**Page extract:**
++++++++++++++++++++
The Horror! The Horror!

I recently watched Audition and Hostel, films famous for their viscerally graphic depictions of torture. I don’t think I flinched once during either of them; I didn’t look away, I wasn’t freaked out, I was unfazed and untrammeled. Needles through the eyes, feet hacked off, genitals severed — go ahead. Doesn’t bother me.

But I did watch one film recently that traumatized me so thoroughly that I almost couldn’t finish it. I covered my eyes; I stopped the playback; I walked away, ejected the disk, and promised myself I wasn’t going to finish it (though I eventually did.)

What was this terrifying, gruesome film you ask?
 

 
Would you believe Rob Reinter’s 1985 romantic comedy, The Sure Thing?

At least since I got through adolescence, I’ve always found sit-com style social embarrassment porn a lot more difficult to watch than anything having to do blood or horror. Watching Walter Gibson (John Cusack) squirm while his writing teacher reads out loud his roommate’s Penthouse Forum letter which he has mistakenly submitted for his composition assignment, or watching Alison (Daphne Zuniga) let herself be goaded into leaning out of a moving car topless — Eli Roth and Miike dream about attaining that level of sadistic ruthlessness.

Romantic comedies aren’t usually seen as sadistic of course. But The Sure Thing makes a good case that they are — or at least that this one is. Part of what’s so painful about watching it is the manifest contempt Reiner has for his characters. In “Say Anything”, Cameron Crowe presents his mismatched pair as lovable and natural — the female overachiever is cool and smart and funny and to be honored for her work ethic; the doofy kickboxing oddball is respected for his sweetness and his humor and his gallantry.
++++++++++++++++++++
**Action item:**
Transcribe the essay on The Sure Thing from "But I did watch" down to "film you ask?", leaving every word and punctuation mark unchanged.
++++++++++++++++++++
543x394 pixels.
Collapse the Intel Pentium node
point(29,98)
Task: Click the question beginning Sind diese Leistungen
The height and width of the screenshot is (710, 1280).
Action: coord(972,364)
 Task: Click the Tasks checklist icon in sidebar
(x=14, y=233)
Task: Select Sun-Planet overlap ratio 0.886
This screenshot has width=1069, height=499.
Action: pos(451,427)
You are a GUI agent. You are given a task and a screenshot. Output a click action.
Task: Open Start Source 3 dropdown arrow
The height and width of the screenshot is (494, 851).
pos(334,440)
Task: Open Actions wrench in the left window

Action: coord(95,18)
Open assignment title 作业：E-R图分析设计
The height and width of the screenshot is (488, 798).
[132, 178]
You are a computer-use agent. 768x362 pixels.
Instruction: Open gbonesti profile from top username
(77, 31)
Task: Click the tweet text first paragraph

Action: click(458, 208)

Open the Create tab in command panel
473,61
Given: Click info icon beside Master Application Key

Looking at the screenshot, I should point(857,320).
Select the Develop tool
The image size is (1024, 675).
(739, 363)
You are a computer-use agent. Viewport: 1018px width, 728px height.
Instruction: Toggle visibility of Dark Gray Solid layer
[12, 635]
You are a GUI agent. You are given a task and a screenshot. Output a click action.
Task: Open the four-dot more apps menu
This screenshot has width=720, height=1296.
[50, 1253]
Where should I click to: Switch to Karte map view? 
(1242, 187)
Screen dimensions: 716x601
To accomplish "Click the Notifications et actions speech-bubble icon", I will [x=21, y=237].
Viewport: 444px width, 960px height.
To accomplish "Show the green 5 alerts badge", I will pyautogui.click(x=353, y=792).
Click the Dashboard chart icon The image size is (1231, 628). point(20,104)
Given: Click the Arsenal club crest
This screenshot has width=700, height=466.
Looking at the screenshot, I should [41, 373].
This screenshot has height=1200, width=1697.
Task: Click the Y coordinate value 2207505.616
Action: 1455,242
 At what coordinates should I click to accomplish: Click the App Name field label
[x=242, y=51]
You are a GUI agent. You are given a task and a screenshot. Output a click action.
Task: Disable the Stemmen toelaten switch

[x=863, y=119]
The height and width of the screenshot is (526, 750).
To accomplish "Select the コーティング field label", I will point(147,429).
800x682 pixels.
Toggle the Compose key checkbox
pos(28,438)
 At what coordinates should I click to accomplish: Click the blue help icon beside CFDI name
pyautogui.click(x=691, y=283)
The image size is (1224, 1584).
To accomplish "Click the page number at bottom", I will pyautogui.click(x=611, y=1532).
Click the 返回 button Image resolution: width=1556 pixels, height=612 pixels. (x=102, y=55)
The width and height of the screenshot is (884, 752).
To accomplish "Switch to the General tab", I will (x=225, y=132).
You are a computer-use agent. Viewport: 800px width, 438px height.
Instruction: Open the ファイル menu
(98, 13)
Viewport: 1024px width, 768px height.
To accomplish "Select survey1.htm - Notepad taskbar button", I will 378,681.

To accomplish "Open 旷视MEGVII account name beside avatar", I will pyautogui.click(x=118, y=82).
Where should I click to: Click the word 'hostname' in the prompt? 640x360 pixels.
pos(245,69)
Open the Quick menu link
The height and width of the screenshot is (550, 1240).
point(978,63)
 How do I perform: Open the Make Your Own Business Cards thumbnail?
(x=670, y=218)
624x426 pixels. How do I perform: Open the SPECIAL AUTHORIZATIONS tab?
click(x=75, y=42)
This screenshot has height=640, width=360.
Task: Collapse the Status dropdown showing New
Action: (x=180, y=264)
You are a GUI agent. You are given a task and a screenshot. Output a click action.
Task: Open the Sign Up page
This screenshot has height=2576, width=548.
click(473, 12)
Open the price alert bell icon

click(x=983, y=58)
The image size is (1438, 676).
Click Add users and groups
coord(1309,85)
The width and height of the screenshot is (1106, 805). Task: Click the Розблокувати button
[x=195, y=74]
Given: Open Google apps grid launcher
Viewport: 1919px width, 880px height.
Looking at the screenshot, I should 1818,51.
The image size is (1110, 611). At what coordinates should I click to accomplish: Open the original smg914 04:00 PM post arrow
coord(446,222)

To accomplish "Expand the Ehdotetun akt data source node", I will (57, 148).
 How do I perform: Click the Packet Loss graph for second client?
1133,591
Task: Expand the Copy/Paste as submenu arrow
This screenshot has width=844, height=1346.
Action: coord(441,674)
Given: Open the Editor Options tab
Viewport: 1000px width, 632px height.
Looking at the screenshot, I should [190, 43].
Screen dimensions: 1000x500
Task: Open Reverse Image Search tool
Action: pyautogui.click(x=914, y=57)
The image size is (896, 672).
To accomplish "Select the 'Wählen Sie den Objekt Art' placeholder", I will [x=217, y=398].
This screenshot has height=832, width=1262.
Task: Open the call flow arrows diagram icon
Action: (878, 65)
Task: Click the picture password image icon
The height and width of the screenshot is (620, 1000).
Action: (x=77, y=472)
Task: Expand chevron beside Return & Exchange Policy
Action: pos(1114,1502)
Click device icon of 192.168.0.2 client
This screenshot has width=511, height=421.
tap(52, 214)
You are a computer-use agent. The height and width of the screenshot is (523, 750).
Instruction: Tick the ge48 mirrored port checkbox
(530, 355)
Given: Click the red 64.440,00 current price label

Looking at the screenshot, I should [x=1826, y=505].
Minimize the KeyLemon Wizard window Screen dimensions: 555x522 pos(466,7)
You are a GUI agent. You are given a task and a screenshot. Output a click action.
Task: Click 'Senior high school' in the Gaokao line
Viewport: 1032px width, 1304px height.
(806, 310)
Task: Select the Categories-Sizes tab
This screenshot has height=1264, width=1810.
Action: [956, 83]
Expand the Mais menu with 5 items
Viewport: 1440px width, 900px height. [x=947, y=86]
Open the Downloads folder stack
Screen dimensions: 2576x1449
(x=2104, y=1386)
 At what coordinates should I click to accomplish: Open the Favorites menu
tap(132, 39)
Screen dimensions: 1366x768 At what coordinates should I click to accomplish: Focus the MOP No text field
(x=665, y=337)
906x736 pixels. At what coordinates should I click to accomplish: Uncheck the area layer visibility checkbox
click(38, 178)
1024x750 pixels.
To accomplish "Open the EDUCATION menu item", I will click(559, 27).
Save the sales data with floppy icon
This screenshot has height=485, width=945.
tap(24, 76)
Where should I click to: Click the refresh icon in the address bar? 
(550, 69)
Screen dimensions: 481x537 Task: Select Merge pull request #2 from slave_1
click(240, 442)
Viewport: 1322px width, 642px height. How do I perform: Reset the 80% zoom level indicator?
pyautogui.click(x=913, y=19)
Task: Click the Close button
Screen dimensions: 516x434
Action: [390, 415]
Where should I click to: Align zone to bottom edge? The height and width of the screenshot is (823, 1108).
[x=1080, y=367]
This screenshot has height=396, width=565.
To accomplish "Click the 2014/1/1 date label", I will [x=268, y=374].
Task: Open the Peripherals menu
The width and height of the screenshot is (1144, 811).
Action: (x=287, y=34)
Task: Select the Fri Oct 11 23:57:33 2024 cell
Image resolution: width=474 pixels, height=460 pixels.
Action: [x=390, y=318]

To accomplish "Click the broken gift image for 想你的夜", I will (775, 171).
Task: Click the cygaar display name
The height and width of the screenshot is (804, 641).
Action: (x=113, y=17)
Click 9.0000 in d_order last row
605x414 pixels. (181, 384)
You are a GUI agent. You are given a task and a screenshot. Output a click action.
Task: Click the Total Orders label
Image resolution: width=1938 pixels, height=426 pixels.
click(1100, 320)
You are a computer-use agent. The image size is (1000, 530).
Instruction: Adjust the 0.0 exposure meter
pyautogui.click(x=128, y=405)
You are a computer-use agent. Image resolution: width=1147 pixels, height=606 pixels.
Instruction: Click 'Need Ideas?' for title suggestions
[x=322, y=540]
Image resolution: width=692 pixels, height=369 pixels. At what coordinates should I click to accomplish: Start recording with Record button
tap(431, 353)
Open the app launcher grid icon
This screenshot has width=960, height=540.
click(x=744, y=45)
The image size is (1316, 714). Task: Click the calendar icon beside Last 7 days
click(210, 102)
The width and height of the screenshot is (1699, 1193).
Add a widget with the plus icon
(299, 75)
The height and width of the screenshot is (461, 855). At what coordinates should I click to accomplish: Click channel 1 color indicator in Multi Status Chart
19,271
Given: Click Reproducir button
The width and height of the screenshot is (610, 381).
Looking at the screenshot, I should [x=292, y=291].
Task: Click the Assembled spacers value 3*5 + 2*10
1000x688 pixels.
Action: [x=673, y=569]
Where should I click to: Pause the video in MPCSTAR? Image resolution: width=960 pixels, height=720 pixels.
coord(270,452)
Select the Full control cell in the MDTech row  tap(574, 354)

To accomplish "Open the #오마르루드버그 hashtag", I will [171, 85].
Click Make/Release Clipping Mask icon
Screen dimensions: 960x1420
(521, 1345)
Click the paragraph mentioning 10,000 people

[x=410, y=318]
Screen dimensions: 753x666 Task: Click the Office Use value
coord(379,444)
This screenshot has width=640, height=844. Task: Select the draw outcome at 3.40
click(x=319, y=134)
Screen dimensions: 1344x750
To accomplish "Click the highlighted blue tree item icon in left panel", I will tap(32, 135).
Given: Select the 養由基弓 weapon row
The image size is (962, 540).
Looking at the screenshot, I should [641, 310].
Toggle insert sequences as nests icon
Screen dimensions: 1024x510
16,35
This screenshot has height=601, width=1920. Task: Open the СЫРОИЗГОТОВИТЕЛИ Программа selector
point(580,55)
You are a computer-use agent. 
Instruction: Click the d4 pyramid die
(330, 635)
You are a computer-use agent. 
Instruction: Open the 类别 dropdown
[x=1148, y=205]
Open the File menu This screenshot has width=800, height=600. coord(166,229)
++++++++++++++++++++
**Result for this exercise:**
But I did watch one film recently that traumatized me so thoroughly that I almost couldn’t finish it. I covered my eyes; I stopped the playback; I walked away, ejected the disk, and promised myself I wasn’t going to finish it (though I eventually did.)

What was this terrifying, gruesome film you ask?